Du point de vue des petites villes de France, ce projet de loi de programmation « pose les bases d’un nouvel encadrement (…) restrictif et bureaucratique. L'État ne peut à la fois demander une réduction de dépenses et en imposer sans cesse de nouvelles. »  François Sauvadet, président de Départements de France appelle ainsi « le Gouvernement à faire confiance aux Départements, à lâcher prise, et à mettre effectivement leurs moyens en adéquation avec l’évolution des charges qu’il leur impose ! » 

Vivement attachés au principe de libre administration des collectivités locales, nombreux sont les élus qui dénoncent ce dispositif de limitation des hausses des dépenses de fonctionnement des collectivités, que le ministère juge pourtant « fondamentalement différent »  de celui des contrats de Cahors (lire le Maire info d’hier)

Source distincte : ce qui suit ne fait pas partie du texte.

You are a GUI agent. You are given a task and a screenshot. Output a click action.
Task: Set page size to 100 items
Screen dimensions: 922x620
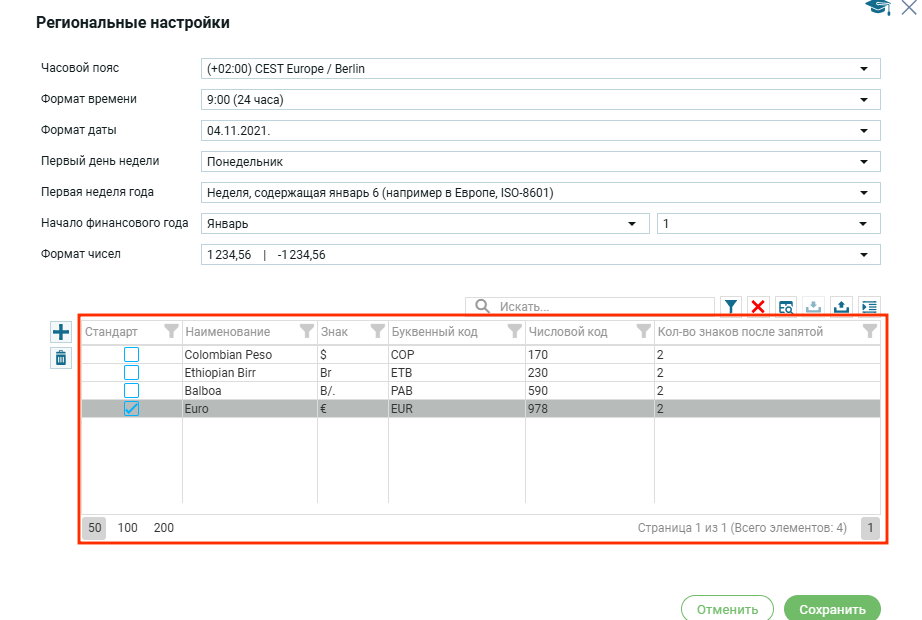[x=128, y=528]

D’autres associations ne se sont pas encore directement exprimées sur le sujet. C’est le cas par exemple de l’association France urbaine dont la présidente Johanna Rolland et une délégation d’élus ont rencontré mardi la Première ministre pour présenter 12 mesures d’urgence « pour lutter contre les fractures sociales et territoriales » . Parmi elles se trouve notamment la non-suppression de la CVAE.